French Assembly Approves Extra Tax on Non-Sustainable Palm Oil
The French government now backs the tax, originally proposed by a senator, since it has been reduced and excludes oils if producers prove they were produced in a sustainable way.
It still needs to be reviewed in the upper house, likely in May or June.
“The introduction into France’s fiscal legislation of a tax on products whose impact on deforestation is recognised worldwide, gives a strong signal by France in terms of environmental protection,” Barbara Pompili, Junior Minister for the environment in charge of biodiversity, told the National Assembly.
Indonesia and Malaysia have said the tax is discriminatory and Indonesia raised the issue at the World Trade Organisation earlier this month when the level of the new levy was still at 300 euros a tonne for all palm oil used in food.
Pompili said that the fact that it had been lowered and that so-called sustainable palm oil was excluded should make it acceptable.

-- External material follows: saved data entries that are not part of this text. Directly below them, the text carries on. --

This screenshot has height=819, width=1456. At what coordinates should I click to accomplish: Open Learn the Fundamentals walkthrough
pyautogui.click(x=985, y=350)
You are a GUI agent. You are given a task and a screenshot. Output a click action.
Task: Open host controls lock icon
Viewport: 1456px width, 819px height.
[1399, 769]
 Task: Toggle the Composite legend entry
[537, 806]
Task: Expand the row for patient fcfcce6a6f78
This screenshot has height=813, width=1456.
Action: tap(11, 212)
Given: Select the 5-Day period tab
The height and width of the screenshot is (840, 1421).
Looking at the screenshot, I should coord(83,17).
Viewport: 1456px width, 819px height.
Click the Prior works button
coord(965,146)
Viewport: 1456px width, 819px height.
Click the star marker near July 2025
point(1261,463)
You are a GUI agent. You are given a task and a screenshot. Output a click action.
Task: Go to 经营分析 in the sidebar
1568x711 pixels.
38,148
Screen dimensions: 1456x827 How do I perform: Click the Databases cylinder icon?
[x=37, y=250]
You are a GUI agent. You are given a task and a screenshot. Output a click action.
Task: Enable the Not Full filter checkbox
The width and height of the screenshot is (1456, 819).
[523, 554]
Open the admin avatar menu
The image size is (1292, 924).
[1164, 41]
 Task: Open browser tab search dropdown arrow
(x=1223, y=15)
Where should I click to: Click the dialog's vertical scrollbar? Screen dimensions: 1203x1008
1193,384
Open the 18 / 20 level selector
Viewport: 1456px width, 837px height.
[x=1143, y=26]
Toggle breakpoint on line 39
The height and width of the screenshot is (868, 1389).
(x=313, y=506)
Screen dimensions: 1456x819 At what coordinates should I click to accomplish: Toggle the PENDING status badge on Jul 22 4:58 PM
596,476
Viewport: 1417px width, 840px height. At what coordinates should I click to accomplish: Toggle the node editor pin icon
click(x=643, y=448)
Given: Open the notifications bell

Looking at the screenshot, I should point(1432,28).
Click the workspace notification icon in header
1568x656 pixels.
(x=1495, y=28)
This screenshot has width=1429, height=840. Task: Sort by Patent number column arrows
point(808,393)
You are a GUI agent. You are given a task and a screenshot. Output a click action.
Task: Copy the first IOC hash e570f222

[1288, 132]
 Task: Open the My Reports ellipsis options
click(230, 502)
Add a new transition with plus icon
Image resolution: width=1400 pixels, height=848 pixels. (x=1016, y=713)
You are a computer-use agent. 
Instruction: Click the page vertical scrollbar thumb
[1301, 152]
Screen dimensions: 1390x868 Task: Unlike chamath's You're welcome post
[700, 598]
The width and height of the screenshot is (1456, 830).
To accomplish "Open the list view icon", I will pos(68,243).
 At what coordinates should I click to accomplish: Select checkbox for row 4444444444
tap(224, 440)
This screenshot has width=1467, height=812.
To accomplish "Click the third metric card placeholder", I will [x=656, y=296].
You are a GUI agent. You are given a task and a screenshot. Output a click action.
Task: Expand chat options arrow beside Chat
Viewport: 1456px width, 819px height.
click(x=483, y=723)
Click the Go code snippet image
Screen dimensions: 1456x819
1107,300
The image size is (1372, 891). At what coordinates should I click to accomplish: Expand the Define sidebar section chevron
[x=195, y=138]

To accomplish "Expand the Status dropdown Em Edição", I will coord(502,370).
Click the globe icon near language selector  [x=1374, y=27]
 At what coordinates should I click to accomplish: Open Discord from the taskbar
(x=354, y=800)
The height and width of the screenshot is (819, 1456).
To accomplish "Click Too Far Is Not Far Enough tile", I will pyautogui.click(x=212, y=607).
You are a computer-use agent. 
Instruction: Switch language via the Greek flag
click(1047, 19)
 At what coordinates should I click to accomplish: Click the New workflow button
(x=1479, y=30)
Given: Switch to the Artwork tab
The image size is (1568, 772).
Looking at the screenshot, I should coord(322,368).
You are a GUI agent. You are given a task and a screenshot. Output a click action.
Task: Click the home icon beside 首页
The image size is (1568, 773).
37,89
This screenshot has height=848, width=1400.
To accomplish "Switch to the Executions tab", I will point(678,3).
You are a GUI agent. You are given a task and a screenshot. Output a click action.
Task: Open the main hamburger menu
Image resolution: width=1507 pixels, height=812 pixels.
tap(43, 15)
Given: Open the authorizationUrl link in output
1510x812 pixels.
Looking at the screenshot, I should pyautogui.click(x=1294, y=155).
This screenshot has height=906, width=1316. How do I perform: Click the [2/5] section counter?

“This tax clearly respects the Treaty of the World Trade Organisation because it only targets palm and copra oil that do not meet sustainable environmental criteria,” she said.
But Malaysian producers did not agree.
“The ‘differential’ tax proposal is a clear violation of both WTO and EU rules,” Yusof Basiron head of the Malaysian Palm Oil Council (MPOC) said in a statement, calling the tax discriminatory and disproportionate.
The French government had backed an amendment making the tax progressive, starting at 30 euros next year to rise to 90 euros in 2020 to allow a softer transition, but it could not be submitted to vote because the authors were away, a parliament source said, leaving the tax at a flat rate of 90 euros.
Copra (coconut) and palm kernel oil, also subject to the tax, are commonly used in commercial cooking. They are currently taxed at 113 euros a metric ton.
It would not affect cosmetics and biofuels — two sectors in which vegetable oils are widely used.
France imports about 100,000 tonnes of Indonesian palm oil per year and 11,000 tonnes of Malaysian palm oil last year.
Palm oil producers expressed concern ahead of the vote that even if French imports were not big, the new tax may have repercussions in other countries.
This is not the first attempt in France to impose a special tax on palm oil, which campaigners say contributes to deforestation and impacts biodiversity. All had failed, mainly due to strong lobbying from producing countries.
Past proposals were dubbed the “Nutella tax” by the French media because the popular chocolate-hazelnut paste contains about 20 percent palm oil.
However, since 2013, Nutella sold in France has been made exclusively with palm oil from sustainable supplies, the maker, privately owned Ferrero, says. That would make Nutella exempt under the terms of the current proposal — the first to differentiate on that basis.
Strong public opposition against palm oil in France, also amid fears that its high level of saturated fat could be harmful to human health, has prompted several supermarkets in the country to commit to ban the use of palm oil in their own-brand products by the end of the decade.